Rev. Rama Coomaraswamy

CREED AND CULT IN THE POST-CONCILIAR CHURCH
A STUDY IN AGGIORNAMENTO (part 4)

ECUMENISM AND UNITY

It all men are saved because of the Incarnation and if the Incarnation automatically provides them with their 'human dignity' regardless of whether they conform themselves to Christ or not, then two further consequences follow:
1) there in no longer any need for us to be in the One True Church';
2) every man's beliefs are capable of gaining him access to the 'community of salvation. Even atheists can be saved.
Let us see whether such opinions have the support of Vatican II:

'The Church (i.e., the Church which Christ founded), constituted and organized as a society in the present world, subsists in the Catholic Church which is governed by the successor of Peter and the bishops in communion with him. Nevertheless, many elements of sanctification and truth are found outside its visible confines. Since these are gifts belonging to the Church of Christ, they are forces compelling towards Catholic unity.'

'Religious freedom has its foundation in the dignity of the human person. This right of the human person to religious freedom is to be recognizes in the constitutional law whereby society is governed and thus is to become a civil right... The right of religious freedom has its foundation not in the subjective disposition of the person, but in his very nature.'

'The brethren divided from us also carry out many of the sacred actions of the Christian religion. Undoubtedly, in ways that vary according to the condition of each Church or Community, these actions can truly engender a life of grace and can be rightly described as capable of providing access to the life of grace and can be rightly describes an capable of providing access to the community of salvation.'

'Nor does divine providence deny the help necessary for salvation to those who, without blame on their part, have not yet arrived at an explicit knowledge of God.'

Traditional doctrine affirms that only those are to be accounted really members of the Church who have been regenerated in the waters of Baptism and profess the true faith and have not cut themselves off from the structure of the Body by their own unhappy act or been severed therefrom for very grave crime, by the legitimate authority (Pius XII, Mystici Corporis & Denz. 2286). At the same time the Church teaches that a person who, suffering from an invincible and non-imputable ignorance, may be saved extra-sacramentally by a 'baptism of desire' which supernaturally gives them charity (St. Thomas, Summa III, Q68, Art 2). But the sine qua non for this is that, as St. Paul says in his Letter to the Hebrews, 'they must believe that God exists and is rewarder to those that seek him' (xi:6). But now we are told that there are numerous elements of sanctification and truth that are outside the Church; that the Church which Christ founded only 'subsists' in the Catholic Church, and that other 'ecclesiastical communities' have access to the community of salvation.' We are further told that 'religious freedom has its foundation in the dignity of man... The right of religious freedom has its foundation not in the subjective disposition of the person, but in his very nature.' If Christ is in a certain way united to each man, and each man is redeemed, then each, man's religious views must also be true. How can a person who is united to Christ and whose salvation is guaranteed have false opinions? And are we not back to the masonic-Roussouist concept of man with a religious, almost pantheistic, twist?

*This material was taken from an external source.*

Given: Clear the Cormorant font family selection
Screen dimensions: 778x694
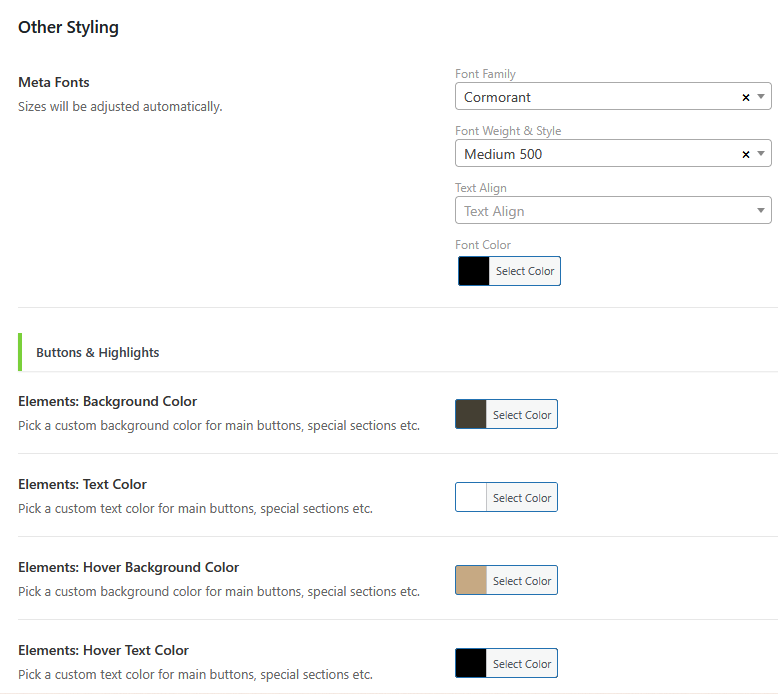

What then is the purpose of the Church? If all men are saved as the result of the Incarnation, even if they are unaware of the fact, what need do we have for the priesthood and the sacraments? The answer is to be found in the Conciliar Document entitled Lumen Gentium, Here we are told that 'it pleased God to make men holy and save them not merely as individuals... but making them into a single people... all men are called to be part of this catholic unity or the People of God, a unity which is harbinger of the universal peace it promotes. And there belong to it or are related to it in various ways, the Catholic faithful as well as all who believe in Christ, and indeed the whole of mankind... the Church is a kind or sacrament of intimate union with God and of the unity of all mankind, that is, she is a sign and an instrument of such union and unity...' As to the priesthood, according to Vatican II, among other things, 'it is necessary that priests, united in concern and effort under the leadership or the bishops and the Supreme Pontiff, wipe out every ground of division, so that the whole human race may be brought into the unity of the Family of God'. Whatever their other functions may be, the priests are to foster this unity or the People of God and the Church is to become the 'sacrament' of this unity. Extraordinary!

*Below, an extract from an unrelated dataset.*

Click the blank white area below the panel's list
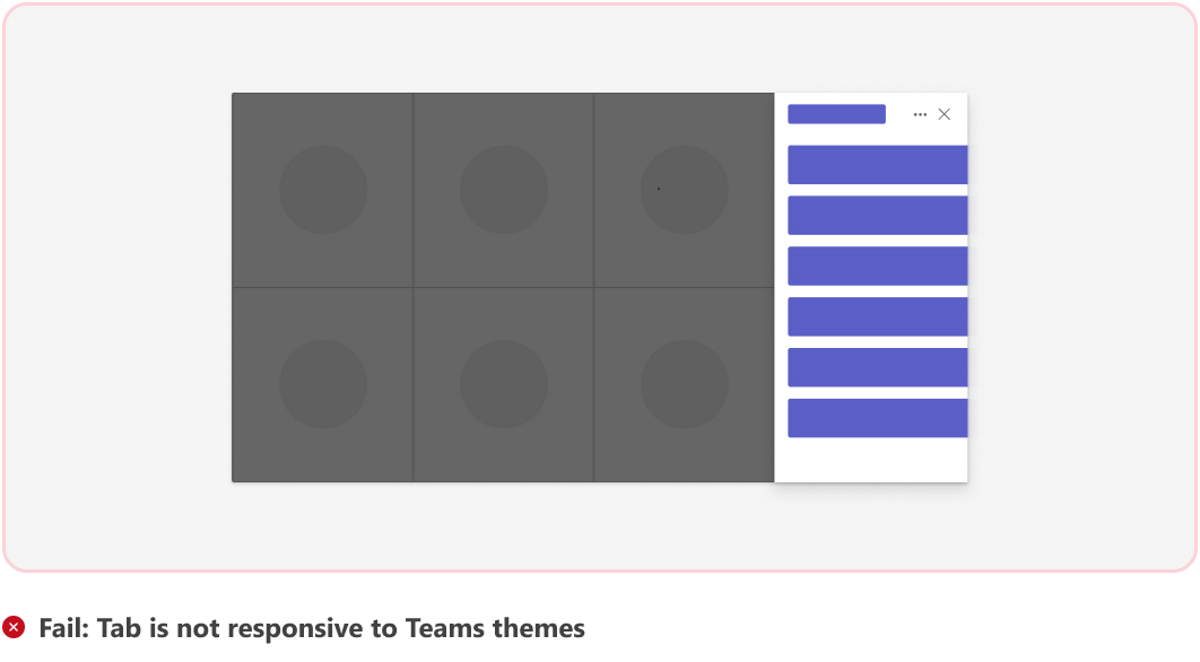Image resolution: width=1200 pixels, height=662 pixels. click(x=870, y=460)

Let us back track for a moment to John XXIII's vision. According to Giancarlo Zizola, John XXIII believed there was 'a real progress of humankind's collective moral awareness through always deeper discovery of its dignity... the revelation of God's design for man strongly helps the believer discover what man is; and at the same time the advancement of the collective conscience...'2 He had a vision in which all men and all nations would eventually be united, and this in turn would lead to universal peace and perpetual progress. Mariol Kaizer tells us he saw Christian unity as but the first step in the direction of world unity. This was to be followed by the unity of all religions, and then of all mankind. 3

Now for John Paul II: In a discourse given after his return from Africa in 1980, he explicitly referred to the teaching of Lumen Gentium and to its enumeration of 'the different categories which form the People of God'. He then proceed to tell us that each of these was full of the particular hope of salvations and that this can be 'accomplished equally outside the visible church'. In a discourse given to the Roman Curia in 1981 he states that 'in these truly plenary gatherings, the ecclesial communities of different countries make real the fundamental second chapter of Lumen Gentium which treats of the numerous 'spheres' of belonging to the church as People of God and of the bond which exists with it, even on the part of those who do not yet form a part of it. He further said that the objective of pastors is to 'call together the people of God according to different senses and different dimensions. In this calling together, the Church recognizes herself and realizes herself.'

And so we have a consistency of outlook and intent that is shared both by Vatican II and the popes of the 'Contemporary Church'. According to Vatican II the absence of 'unity' is a scandal which must be repaired, and moreover, it is a scandal which the Catholic Church is primarily responsible for. Unity no longer is a mark of the new Church, but only 'subsists' within her. It also 'subsists' in other 'ecclesial communities' which are 'full of the particular hope of salvation' and which can be 'accomplished equally outside the visible Church'. And so the 'internal mission' or the Church and the 'startling vision of Vatican II' is not to draw mankind back to the Catholic faith, but to unite all people in a new kind of unity - a unity in which Catholics are also privileged to participate - a unity in which all men will recognize their brotherhood under the fatherhood of God and which 'is the harbinger of universal peace'. 'It is in this calling together that the Church recognizes herself and realizes herself'. Extraordinary, once again!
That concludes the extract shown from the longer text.